Yes, Thanks, I know about that. See above about end users not reporting it AS it happens and I was referring to perhaps a known service running that I could see. Something that is known to slip into the SSL stack. I really hate this kind of virus protection(assuming that is the issue here) as it circumvents a perfectly working system.
 
I had this happen a few days ago in IE. Turning off SSL 2.0 and SSL 3.0 and turning on TLS 1.1 and TLS 1.2 (don't turn on TLS 1.0!) solved it.
Haven't seen the error in Chrome yet.
That is the default settings except for TLS 1.0 and google isn't using that. It's TLS 1.2
 
That's always the problem with intermittent stuff - it's much easier to fix things if you can see them going wrong.

You're going to have to convince your client that you can only fix this if they call you immediately they see the failure and do nothing else until they speak to you. Anything else is just guesswork.

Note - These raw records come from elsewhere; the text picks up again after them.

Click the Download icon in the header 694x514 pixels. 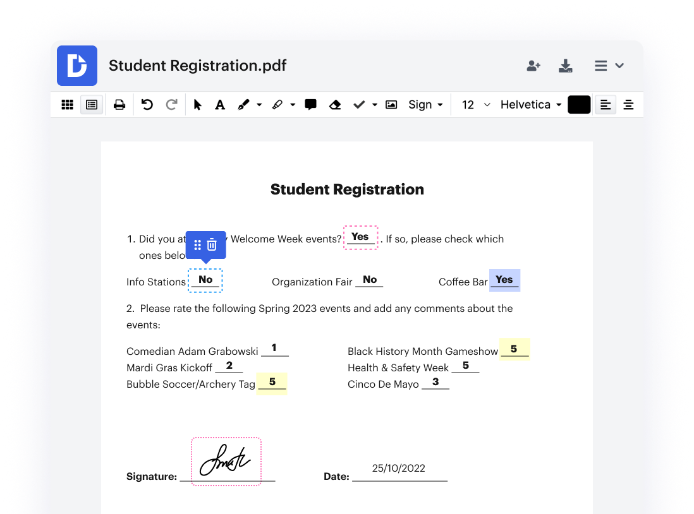tap(565, 66)
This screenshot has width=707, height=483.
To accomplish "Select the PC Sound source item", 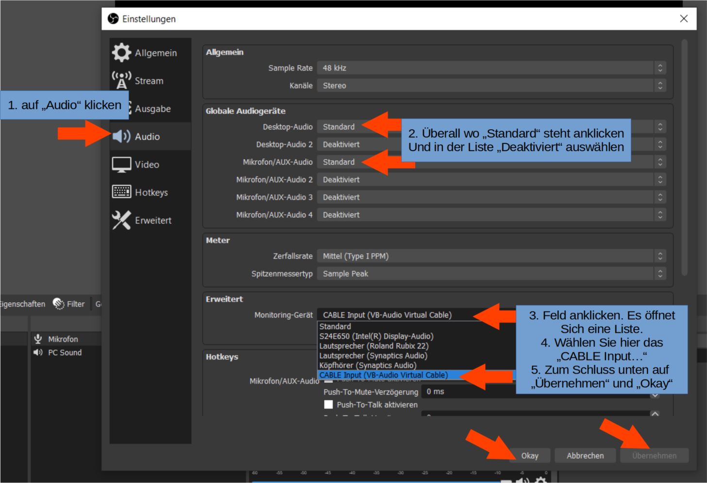I will coord(65,352).
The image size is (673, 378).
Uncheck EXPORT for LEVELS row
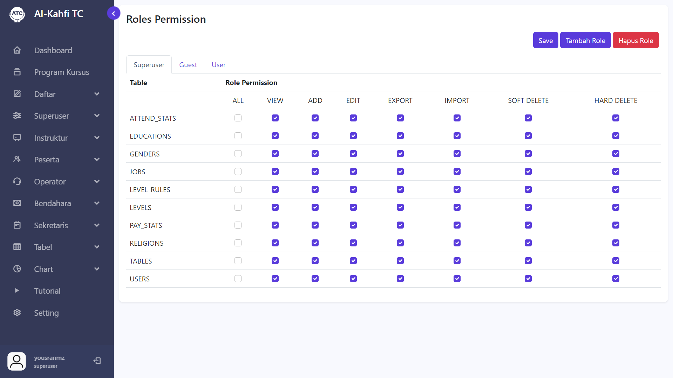400,208
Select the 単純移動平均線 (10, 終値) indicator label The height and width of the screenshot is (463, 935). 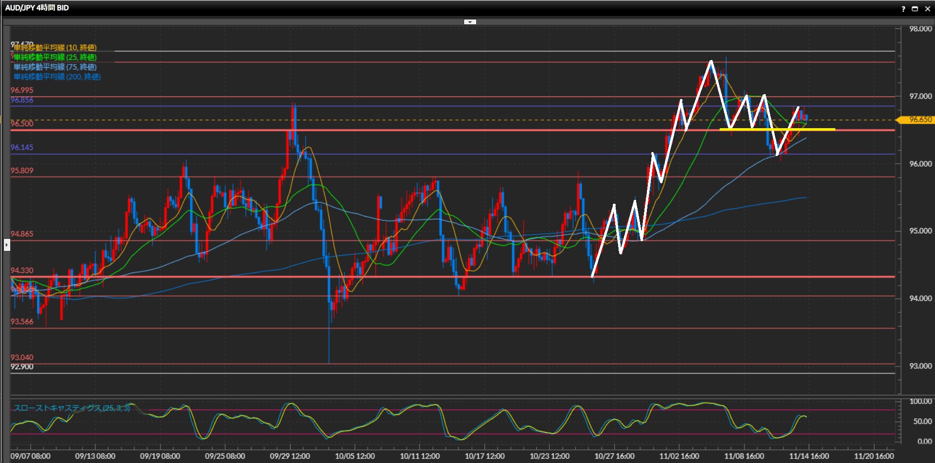click(55, 48)
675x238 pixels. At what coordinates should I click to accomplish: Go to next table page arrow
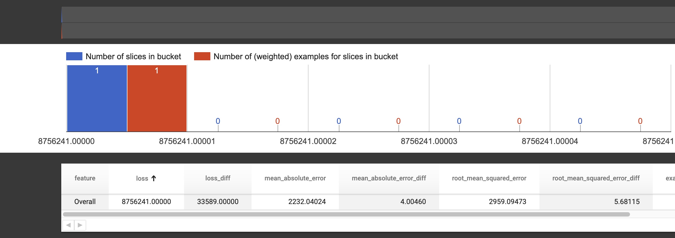[80, 225]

You didn't mention how frequently it fails - once every dozen pages, twice a day, or every other Thursday? If the issue is really bad then you might even want to suggest that they allocate someone to hammering away on a known-faulty machine until the problem occurs. Then you jump in (remotely or in person), diagnose the fault, fix it, and you're home in time for tea and medals.
Not sure on that either. Every complaint I've gotten has been after the fact and as a "by the way...." I have requested of the owner that he instructs everyone to call me the next time it happens so that I can remote in and look at it. But you know how that goes. It is happening enough that I get complaints but not enough for them to stop and call.
 
Sure I can do that but it happens too intermittently and I don't always hear from the end user when it does. Really don't want to leave them open that long.

How about installing MSE temporarily? You'll get your answer soon enough and they will have adequate protection in the interim.
 
Ok, finally had someone there CALL me while the issue was happening. They were trying to open google.com but the certificate that was fetched was for weather.com and the end user has never visited that site.